Anggota Komisi VII DPR RI Fraksi Partai Keadilan Sejahtera (PKS), Mulyanto, menyebut pengelolaan sumber daya alam (SDA) di era pemerintahan Presiden Joko Widodo (Jokowi) amburadul. Dia menilai, pemerintah saat ini gagal mengelola dan memanfaatkan sumber daya alam Indonesia untuk menyejahterakan rakyat.
Dia menuturkan, yang terjadi saat ini adalah Sumber Daya Alam (SDA) Indonesia dikuasai oleh segelintir pengusaha dan investor asing. Sementara, masyarakat Indonesia sendiri, kata Mulyanto, hanya disisakan masalah dan dampak kerusakan lingkungan hidup yang panjang.
Baca Juga: Peningkatan Tren Kepuasan Kinerja Berkat Strategi Jitu Jokowi: Ekonomi Indonesia Solid
"Belum tuntas penyelesaian kasus bentrok berdarah antar kelompok pekerja di perusahaan smelter nikel PT Gunbuster Nickel Industry (GNI) dan kasus beking kegiatan tambang ilegal oleh orang dekat presiden, kita sudah dikejutkan lagi dengan kabar dari Bank Indonesia yang menyatakan dolar hasil ekspor barang tambang tidak masuk ke Indonesia," kata Mulyanto dalam keterangan tertulisnya, Jumat (27/1/2023).
"Hasil penjualannya justru diparkir di rekening-rekening luar negeri. Akibatnya, devisa negara kita anjlok. Padahal, cadangan sumber daya alam kita terus dikeruk untuk keuntungan pengusaha-pengusaha tambang tersebut," tambahnya.
Dia menilai, kegagalan pengelolaan SDA selama ini karena presiden tidak paham persoalan tersebut. Dia mengatakan, di saat yang sama presiden dikelilingi oknum yang bermental korup yang lebih mementingkan diri sendiri dan kelompok daripada memikirkan keadilan dan kesejahteraan rakyat.
Hal tersebut berdampak banyak keputusan presiden yang hanya menguntungkan pengusaha, tapi menyengsarakan masyarakat. Dia meminta, pemerintah mesti bersungguh-sungguh dalam menata manajemen SDA Indonesia.
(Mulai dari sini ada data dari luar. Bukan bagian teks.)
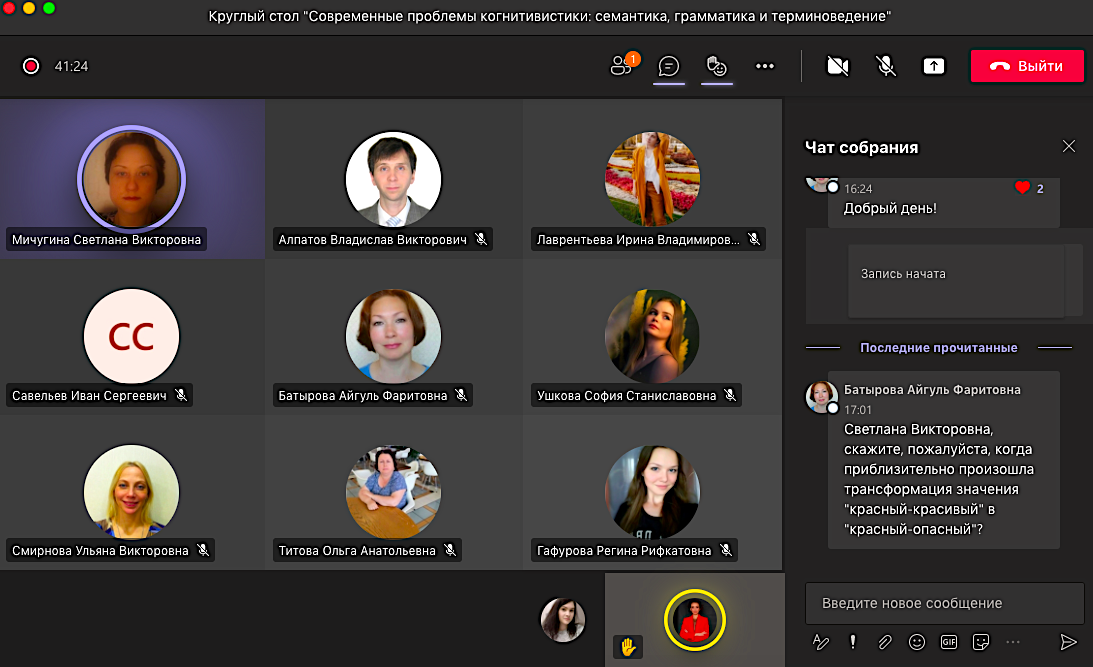Viewport: 1093px width, 667px height.
Task: Expand the text formatting options in chat
Action: pyautogui.click(x=821, y=642)

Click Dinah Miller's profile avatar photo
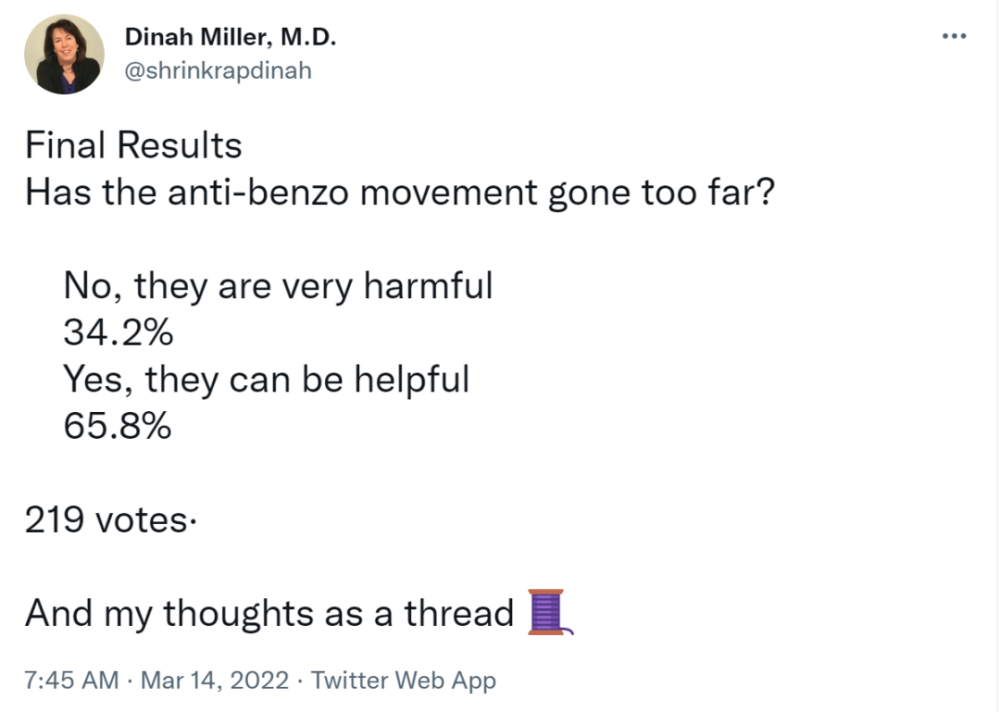(x=64, y=54)
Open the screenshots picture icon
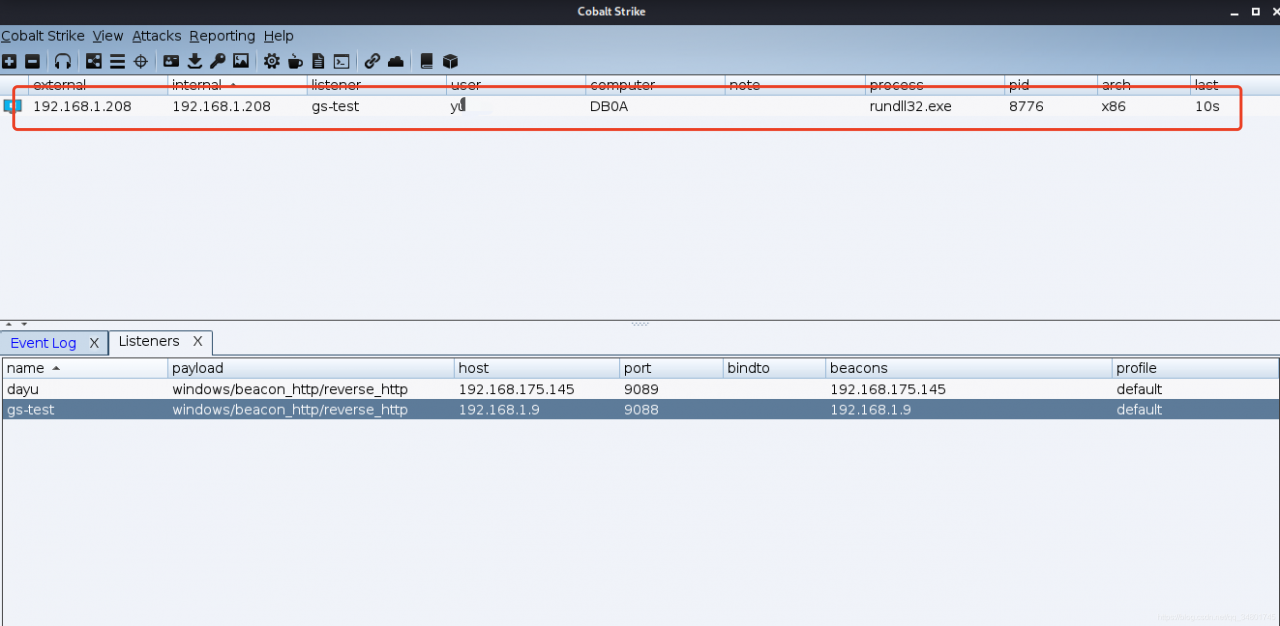Image resolution: width=1280 pixels, height=626 pixels. click(241, 61)
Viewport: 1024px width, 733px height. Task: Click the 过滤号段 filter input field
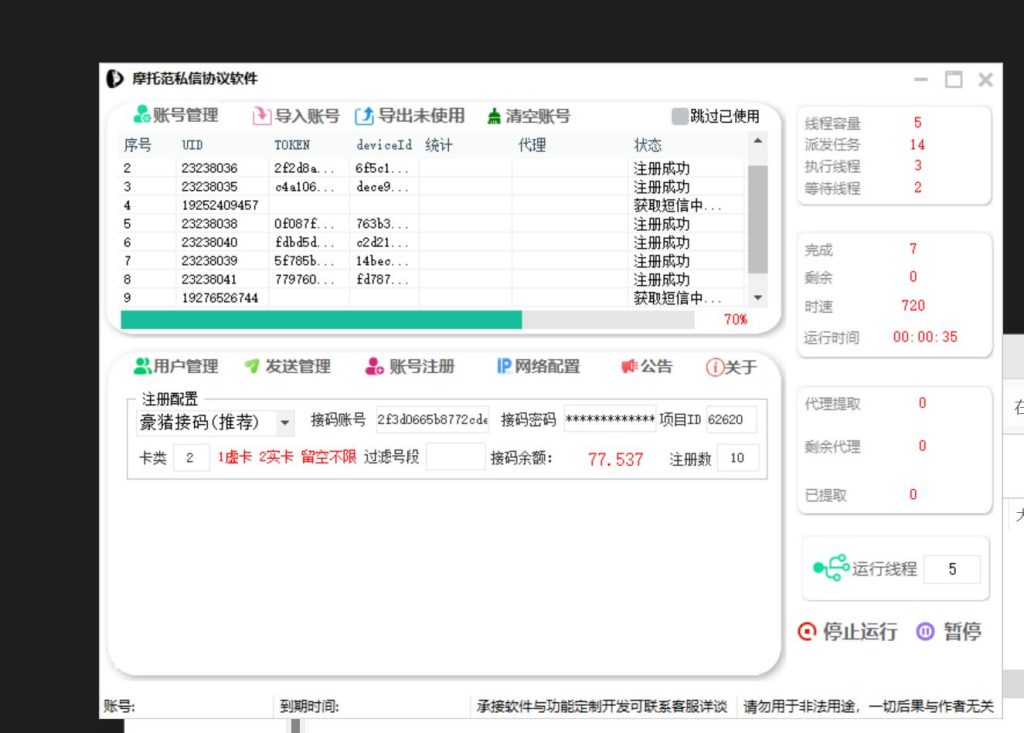(x=455, y=459)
"Jangan sampai SDA, khususnya hasil tambang yang terbatas ini hanya dinikmati segelintir oknum atau investor asing. Kita perlu tobat nasional dan kembali ke jalan konstitusi untuk mengelola SDA sebesar-besarnya bagi kemakmuran rakyat," katanya.
Selain itu, dia juga meminta pemerintah serius menjalankan roda ekonomi nasional secara inklusif berkualitas bagi keadilan dan kesejahteraan rakyat. Pasalnya, Mulyanto menilai pendekatan ekonomi saat ini sangat eksploitatif dan ekstraktif sehingga memarjinalkan dan menghisap tenaga rakyat.
Mulyanto prihatin mendengar kabar bahwa banyak beking tambang ilegal adalah orang kuat yang dekat dengan Presiden. Ini yang mengakibatkan dirjen, gubernur, dan walikota angkat tangan mengatasi pelanggaran usaha tambang ini.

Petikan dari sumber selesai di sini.